[antlr-interest] ANTLR running out of memory during generation

Wed Feb 10 11:27:44 PST 2010

Yes, the things you mention are necessary to parse SQL. However I don't have much in the way of predicates and definitely nothing complicated. Using the rule:

keywId: ID | k=keywords {$k.setType(ID);};
keywords : KEYW | KEYW |....etc ;

and no backtracking, as well as writing the grammars incrementally, then you find you occasionally need:

 ((keywId)=>keywId)?

Or similar for some optional clauses:

((KEYW)=>optKEYW)? keywId

But that should be about it really. SQL grammars are just bloody big is all and you cannot write them from the 'specs', which use pseudo BNF written around LALR parsers ;-)

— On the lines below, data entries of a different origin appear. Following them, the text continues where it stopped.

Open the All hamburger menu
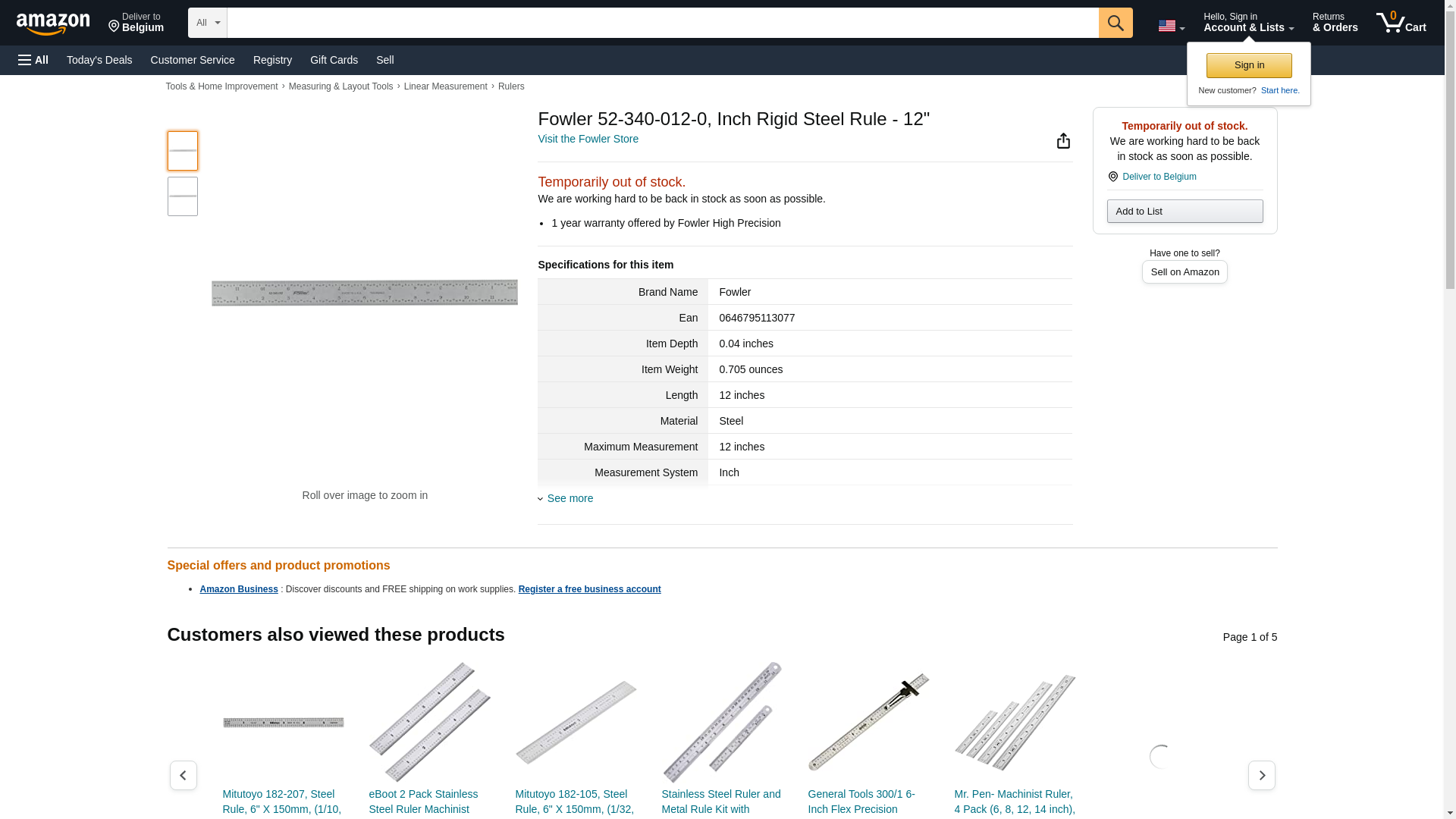This screenshot has width=1456, height=819. 33,60
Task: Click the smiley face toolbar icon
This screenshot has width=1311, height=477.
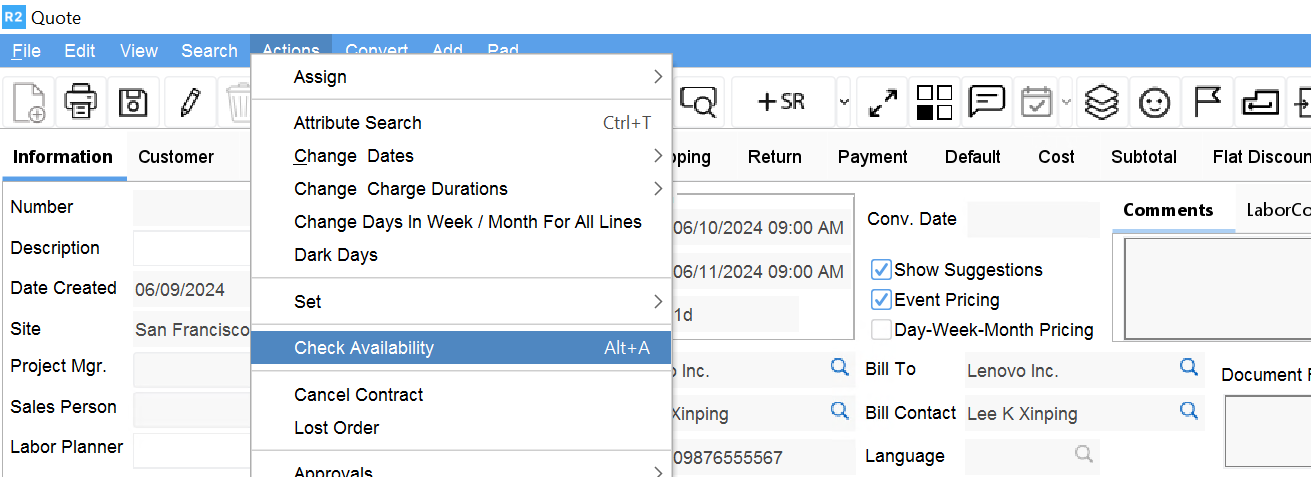Action: [1155, 102]
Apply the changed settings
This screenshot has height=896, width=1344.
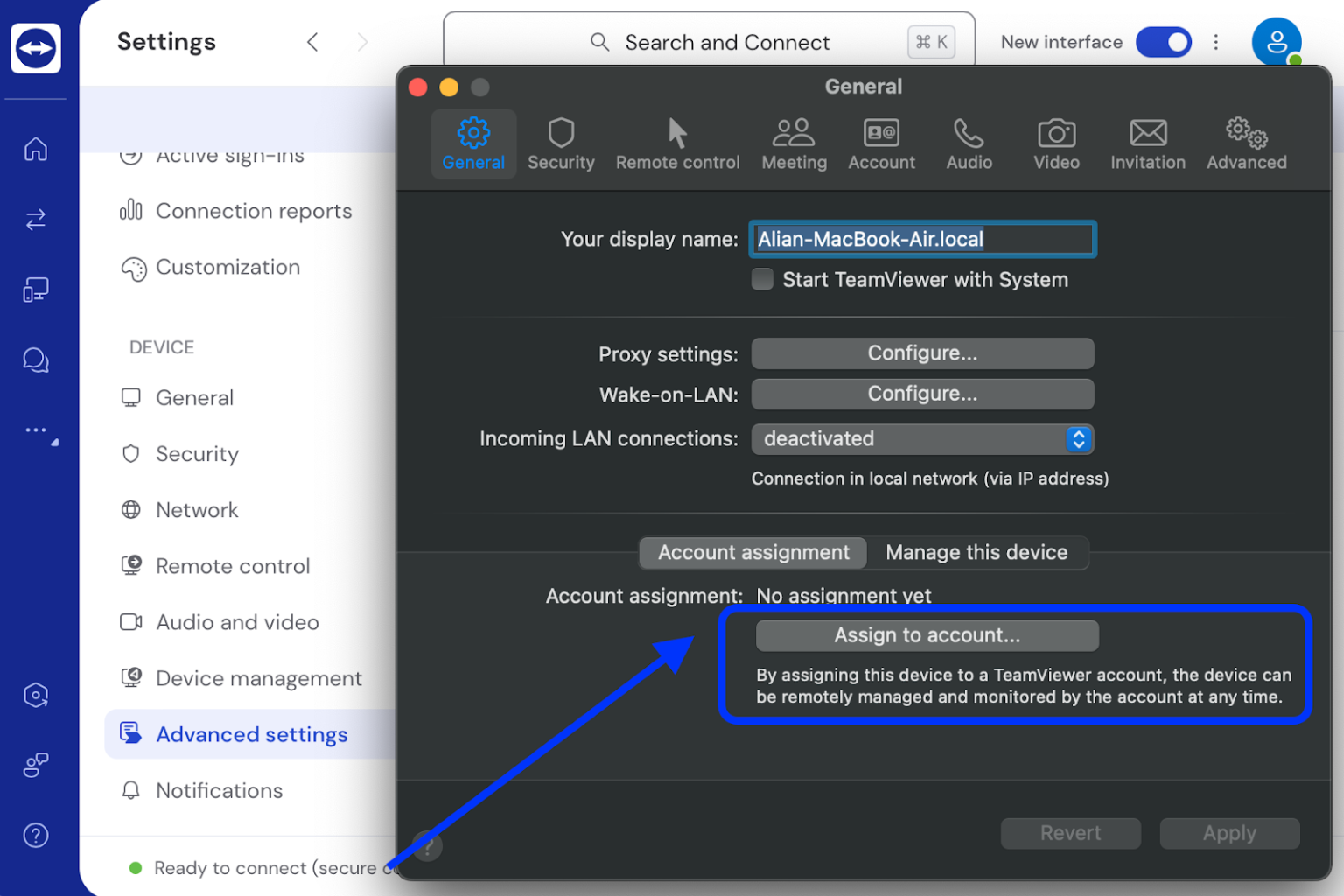click(1229, 833)
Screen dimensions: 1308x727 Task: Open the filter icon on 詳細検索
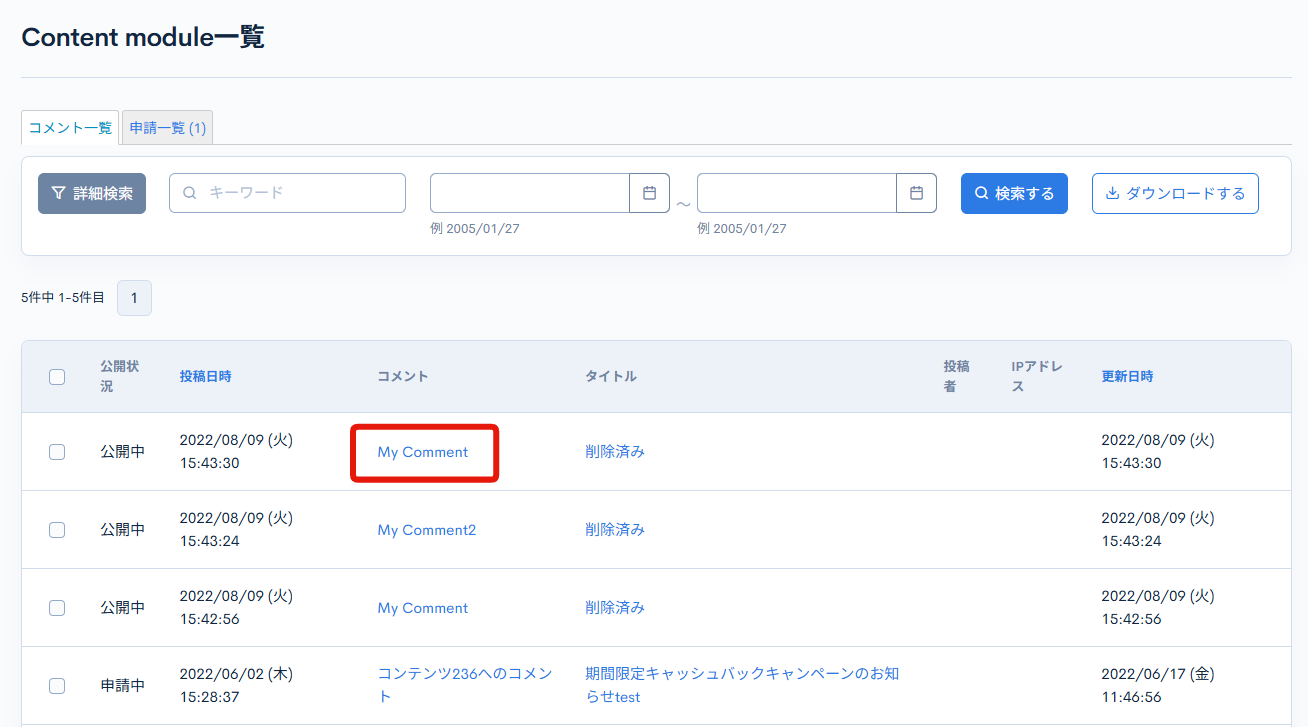coord(60,192)
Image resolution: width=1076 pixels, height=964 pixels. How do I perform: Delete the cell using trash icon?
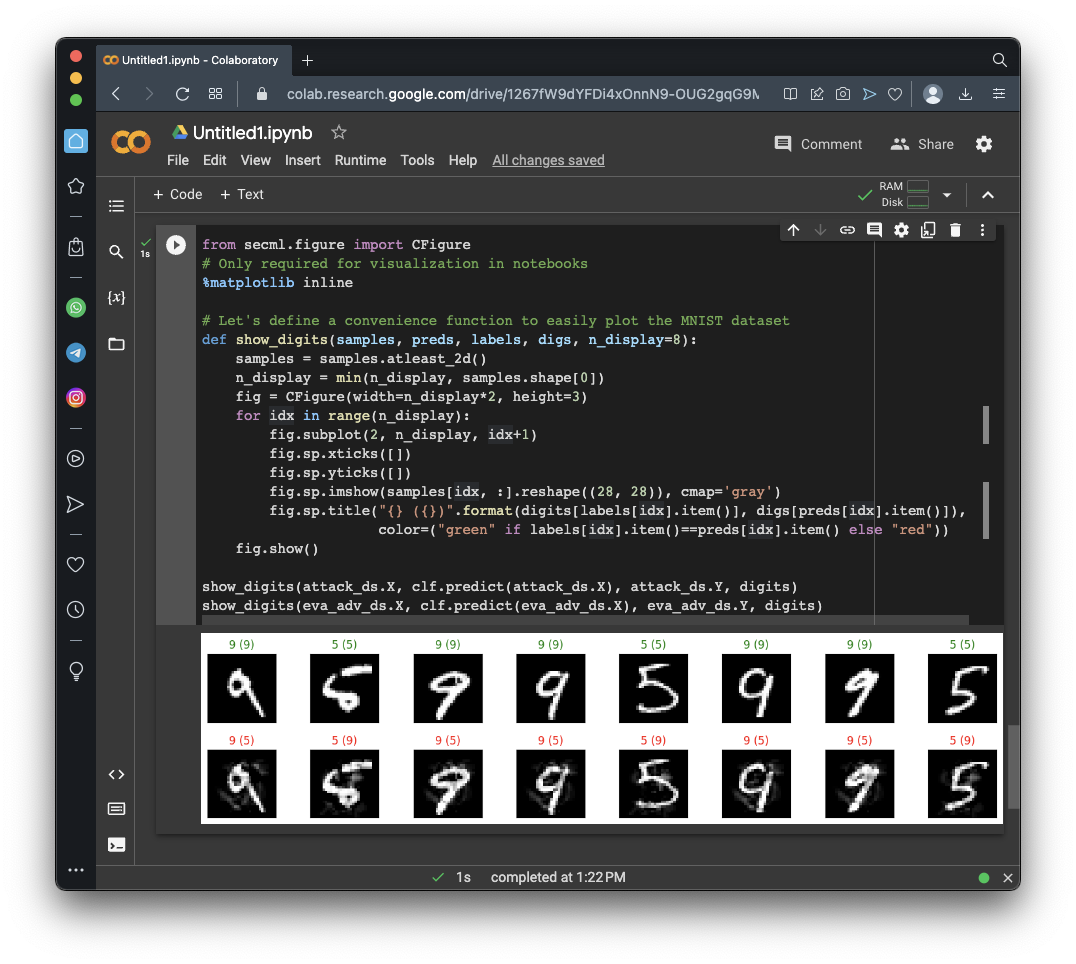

You already discovered the trick of making sure that all your reserved words are listed together (they will be in sequence then) followed by listing all the non-reserved keywords in the same way (so they will be in sequence).

Jim

PS: There isn't any danger of you giving away these parser grammars is there? If there is, then there was not much point me writing commercial versions ;-(

From: Ron Hunter-Duvar [mailto:ron.hunter-duvar at oracle.com] 
Sent: Wednesday, February 10, 2010 11:12 AM
To: Jim Idle
Cc: antlr-interest at antlr.org
Subject: Re: [antlr-interest] ANTLR running out of memory during generation

Just as a follow-up, you're right about backtracking, Jim. By allowing me to be lazy and not fix ambiguites, I eventually created such an exponentially growing set of possibilities to be considered that it just becomes impossible for Antlr to analyze it (I thought that backtracking would turn off much of the lookahead analysis and leave it to run-time, but apparently not). My temporary work-around didn't get me very far, and neither did those switch settings. I had to turn off backtracking and handle the ambiguities properly. 

I had a few left factoring issues and some incorrectly written rules, but also some real ambiguities in the language that require syntactic (and occasionally semantic) predicates to resolve. I also split the keywords into reserved ones (80) and non-reserved (136 and counting) sets, which helped.

But the ambiguities from non-reserved keywords having nothing to do with left factoring. Basically everywhere that a token can be interpreted as either a keyword or an id, Antlr correctly warns about an ambiguity, because the keyword can be a keyword or it can be an id. And there are hundreds of such places in a complex grammar with non-reserved keywords. It turns out that neither of the approaches outlines in the wiki work as they are, but I came up with a hybrid approach that works and scales without introducing ambiguities everywhere. I'll write it up in a separate email when I get time.

Ron

Ron Hunter-Duvar wrote: 
Jim,

Thanks for the response. Yeah, the target language is kind of obvious 
isn't it? What else could have that many keywords?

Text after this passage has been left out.